PROBLEM DESCRIPTION: Convert the listing below, starting at the line that contains "Tap the NORDSEE - Sillpark store name" and ending at the line that contains "coord(681,371)", into a two-column CSV with the headers instruction and location. Write one row per instruction with its location, and put each value in a single quoted field with line breaks replaced by spaces.

INFORMATION SUPPLIED:
**********
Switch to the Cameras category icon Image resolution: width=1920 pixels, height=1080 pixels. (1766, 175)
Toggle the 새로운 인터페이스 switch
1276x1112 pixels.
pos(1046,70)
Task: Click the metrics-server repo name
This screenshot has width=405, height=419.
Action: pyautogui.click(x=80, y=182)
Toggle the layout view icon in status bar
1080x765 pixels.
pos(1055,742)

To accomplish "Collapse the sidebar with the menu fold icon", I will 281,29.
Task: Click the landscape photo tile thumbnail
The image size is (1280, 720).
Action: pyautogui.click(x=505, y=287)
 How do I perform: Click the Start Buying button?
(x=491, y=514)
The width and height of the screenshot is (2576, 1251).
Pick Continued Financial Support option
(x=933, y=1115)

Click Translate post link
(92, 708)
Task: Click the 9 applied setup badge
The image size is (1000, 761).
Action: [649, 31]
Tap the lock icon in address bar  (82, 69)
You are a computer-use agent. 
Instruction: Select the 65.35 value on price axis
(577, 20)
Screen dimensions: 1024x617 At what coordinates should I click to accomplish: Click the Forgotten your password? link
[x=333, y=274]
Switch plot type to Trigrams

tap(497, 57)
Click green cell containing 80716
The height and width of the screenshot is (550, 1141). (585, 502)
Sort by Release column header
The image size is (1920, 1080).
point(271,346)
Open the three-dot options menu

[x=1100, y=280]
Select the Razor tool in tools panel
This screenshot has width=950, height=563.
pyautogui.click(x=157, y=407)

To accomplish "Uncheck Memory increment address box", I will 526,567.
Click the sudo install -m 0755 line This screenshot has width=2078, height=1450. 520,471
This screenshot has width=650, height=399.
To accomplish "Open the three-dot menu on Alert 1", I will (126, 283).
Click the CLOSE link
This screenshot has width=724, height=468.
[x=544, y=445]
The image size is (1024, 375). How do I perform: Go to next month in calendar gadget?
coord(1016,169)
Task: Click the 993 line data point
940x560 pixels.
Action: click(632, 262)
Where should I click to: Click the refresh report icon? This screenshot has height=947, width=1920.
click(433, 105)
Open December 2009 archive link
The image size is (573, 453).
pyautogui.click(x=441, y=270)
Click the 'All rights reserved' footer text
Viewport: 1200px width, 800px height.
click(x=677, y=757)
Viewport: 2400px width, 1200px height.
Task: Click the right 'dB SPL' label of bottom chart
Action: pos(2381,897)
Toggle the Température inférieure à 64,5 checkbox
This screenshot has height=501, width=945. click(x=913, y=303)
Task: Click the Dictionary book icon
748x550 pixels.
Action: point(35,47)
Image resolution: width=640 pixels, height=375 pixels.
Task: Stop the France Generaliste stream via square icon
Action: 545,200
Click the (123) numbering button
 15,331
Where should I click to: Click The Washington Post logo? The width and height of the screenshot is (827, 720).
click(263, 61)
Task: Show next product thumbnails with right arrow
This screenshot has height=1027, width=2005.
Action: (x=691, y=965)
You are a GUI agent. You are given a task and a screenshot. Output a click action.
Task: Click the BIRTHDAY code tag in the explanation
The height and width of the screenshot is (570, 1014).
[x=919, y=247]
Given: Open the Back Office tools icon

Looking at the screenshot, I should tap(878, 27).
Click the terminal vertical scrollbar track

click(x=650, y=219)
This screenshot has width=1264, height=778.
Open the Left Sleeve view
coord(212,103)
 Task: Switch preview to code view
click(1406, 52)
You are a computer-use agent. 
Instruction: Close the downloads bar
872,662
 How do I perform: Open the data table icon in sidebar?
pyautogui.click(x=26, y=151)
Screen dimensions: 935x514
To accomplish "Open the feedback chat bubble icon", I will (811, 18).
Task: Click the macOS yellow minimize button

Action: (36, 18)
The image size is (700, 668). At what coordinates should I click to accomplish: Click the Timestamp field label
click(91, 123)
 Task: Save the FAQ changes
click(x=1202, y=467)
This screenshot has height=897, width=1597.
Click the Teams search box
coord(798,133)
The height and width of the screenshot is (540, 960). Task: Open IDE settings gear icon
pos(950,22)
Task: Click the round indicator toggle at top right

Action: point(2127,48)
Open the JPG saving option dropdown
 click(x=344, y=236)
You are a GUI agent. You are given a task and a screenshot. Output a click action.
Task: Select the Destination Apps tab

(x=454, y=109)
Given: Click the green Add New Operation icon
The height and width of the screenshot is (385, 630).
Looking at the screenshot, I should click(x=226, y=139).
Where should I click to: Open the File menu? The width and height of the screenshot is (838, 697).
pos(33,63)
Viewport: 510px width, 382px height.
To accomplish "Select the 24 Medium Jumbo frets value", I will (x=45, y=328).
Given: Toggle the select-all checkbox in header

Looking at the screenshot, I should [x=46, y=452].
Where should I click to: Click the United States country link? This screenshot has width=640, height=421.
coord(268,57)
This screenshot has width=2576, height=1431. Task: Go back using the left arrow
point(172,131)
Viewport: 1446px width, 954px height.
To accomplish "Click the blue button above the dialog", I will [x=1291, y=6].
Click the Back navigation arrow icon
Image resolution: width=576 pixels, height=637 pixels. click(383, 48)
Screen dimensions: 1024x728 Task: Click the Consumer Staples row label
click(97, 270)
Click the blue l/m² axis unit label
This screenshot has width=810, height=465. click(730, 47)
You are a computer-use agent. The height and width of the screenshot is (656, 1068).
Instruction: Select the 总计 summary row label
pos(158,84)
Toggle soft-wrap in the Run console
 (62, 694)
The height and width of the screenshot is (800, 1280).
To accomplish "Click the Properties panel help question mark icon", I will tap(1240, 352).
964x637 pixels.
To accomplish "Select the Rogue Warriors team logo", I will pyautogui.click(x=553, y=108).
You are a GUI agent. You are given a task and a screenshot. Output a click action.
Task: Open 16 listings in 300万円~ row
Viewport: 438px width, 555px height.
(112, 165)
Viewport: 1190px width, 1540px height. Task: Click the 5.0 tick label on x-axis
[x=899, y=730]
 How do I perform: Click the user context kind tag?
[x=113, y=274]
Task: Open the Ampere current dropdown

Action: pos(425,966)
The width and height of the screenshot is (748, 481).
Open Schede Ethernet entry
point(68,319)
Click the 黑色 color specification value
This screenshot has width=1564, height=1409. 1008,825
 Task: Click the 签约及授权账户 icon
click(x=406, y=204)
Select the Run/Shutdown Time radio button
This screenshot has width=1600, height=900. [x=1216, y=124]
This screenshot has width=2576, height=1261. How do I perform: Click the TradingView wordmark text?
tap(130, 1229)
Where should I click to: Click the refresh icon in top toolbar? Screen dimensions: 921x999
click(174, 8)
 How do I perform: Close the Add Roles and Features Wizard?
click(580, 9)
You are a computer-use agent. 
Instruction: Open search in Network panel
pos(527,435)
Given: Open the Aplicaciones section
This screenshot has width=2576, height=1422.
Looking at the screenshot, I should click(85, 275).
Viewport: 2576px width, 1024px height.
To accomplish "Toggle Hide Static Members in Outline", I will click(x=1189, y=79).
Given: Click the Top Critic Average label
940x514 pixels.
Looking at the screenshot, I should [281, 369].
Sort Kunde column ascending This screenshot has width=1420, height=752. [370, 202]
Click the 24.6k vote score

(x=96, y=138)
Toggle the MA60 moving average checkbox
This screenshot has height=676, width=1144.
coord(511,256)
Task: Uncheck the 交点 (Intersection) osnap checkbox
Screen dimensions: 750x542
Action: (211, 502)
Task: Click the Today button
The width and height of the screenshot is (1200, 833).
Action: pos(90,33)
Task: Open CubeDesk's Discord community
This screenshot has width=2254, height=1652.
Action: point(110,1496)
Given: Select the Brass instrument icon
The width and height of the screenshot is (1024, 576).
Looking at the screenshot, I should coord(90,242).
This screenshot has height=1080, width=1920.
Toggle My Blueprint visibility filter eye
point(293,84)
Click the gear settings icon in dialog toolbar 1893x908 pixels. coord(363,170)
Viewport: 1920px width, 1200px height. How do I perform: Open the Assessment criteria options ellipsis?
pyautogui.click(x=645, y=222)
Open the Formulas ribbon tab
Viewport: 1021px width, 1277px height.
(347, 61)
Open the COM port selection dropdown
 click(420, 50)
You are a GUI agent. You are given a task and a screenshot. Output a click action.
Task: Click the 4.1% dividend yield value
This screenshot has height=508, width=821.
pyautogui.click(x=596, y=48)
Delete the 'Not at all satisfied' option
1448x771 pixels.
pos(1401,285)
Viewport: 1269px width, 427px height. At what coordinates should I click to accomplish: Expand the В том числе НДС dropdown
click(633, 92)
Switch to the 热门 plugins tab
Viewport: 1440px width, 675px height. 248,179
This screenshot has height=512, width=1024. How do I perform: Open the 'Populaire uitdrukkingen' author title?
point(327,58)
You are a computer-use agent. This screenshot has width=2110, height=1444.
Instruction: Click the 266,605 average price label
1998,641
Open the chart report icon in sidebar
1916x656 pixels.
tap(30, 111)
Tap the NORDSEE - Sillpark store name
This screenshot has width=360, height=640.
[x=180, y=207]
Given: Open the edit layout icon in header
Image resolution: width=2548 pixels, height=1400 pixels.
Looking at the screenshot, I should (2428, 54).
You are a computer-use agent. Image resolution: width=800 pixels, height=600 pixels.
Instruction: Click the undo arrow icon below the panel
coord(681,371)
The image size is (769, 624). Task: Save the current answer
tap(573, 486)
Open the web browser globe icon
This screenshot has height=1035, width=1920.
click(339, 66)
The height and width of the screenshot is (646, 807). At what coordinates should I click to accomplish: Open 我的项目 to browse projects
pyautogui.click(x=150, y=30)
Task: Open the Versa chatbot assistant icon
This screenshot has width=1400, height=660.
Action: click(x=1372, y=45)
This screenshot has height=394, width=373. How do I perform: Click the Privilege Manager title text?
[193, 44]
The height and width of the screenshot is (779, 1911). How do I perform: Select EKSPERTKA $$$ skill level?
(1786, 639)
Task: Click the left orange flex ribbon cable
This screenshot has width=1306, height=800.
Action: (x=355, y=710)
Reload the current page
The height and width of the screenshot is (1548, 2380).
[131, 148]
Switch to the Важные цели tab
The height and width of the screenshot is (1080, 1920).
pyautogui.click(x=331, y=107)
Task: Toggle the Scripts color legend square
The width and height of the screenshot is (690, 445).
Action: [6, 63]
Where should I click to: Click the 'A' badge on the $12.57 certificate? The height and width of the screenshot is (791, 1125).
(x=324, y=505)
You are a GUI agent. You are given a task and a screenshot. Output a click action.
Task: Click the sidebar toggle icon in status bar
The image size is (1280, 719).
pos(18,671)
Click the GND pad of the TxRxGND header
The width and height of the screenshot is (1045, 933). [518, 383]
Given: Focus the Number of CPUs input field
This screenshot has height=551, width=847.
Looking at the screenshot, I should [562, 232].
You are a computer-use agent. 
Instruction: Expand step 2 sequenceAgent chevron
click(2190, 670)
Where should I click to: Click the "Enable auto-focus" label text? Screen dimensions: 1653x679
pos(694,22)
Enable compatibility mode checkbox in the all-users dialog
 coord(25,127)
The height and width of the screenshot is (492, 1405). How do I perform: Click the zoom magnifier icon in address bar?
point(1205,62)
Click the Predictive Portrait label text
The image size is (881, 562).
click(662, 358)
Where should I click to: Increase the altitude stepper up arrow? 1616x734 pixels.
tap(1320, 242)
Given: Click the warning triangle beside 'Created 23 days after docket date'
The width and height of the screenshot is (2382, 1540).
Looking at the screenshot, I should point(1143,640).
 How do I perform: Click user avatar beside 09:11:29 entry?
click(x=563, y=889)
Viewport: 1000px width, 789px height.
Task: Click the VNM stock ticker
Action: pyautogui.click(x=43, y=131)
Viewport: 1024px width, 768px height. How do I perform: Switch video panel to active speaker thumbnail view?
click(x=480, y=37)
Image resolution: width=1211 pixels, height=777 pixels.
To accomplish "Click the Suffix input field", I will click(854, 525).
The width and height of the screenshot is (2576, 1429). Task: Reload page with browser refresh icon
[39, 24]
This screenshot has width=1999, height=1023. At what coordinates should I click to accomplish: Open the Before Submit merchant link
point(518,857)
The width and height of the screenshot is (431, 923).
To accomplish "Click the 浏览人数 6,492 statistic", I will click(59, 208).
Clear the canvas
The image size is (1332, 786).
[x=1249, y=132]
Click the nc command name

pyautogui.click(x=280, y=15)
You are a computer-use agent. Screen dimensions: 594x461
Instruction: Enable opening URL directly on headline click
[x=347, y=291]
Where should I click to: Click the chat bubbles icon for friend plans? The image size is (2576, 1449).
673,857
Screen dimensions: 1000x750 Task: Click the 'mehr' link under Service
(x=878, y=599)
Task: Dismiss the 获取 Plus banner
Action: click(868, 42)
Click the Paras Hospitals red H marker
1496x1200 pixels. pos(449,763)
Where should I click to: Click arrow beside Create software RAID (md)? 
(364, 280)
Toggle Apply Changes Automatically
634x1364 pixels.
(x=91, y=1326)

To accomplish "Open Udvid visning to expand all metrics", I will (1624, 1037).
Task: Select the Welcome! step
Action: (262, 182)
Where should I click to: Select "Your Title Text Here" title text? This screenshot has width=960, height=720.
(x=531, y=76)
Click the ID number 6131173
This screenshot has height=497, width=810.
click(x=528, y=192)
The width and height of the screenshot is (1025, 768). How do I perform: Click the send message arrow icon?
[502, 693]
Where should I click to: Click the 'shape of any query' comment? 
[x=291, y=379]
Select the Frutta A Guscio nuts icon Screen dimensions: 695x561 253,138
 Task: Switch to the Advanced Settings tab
**********
TASK ANSWER:
instruction,location
"Tap the NORDSEE - Sillpark store name This screenshot has width=360, height=640.","[x=180, y=207]"
"Given: Open the edit layout icon in header Image resolution: width=2548 pixels, height=1400 pixels.","Looking at the screenshot, I should (2428, 54)."
"You are a computer-use agent. Image resolution: width=800 pixels, height=600 pixels. Instruction: Click the undo arrow icon below the panel","coord(681,371)"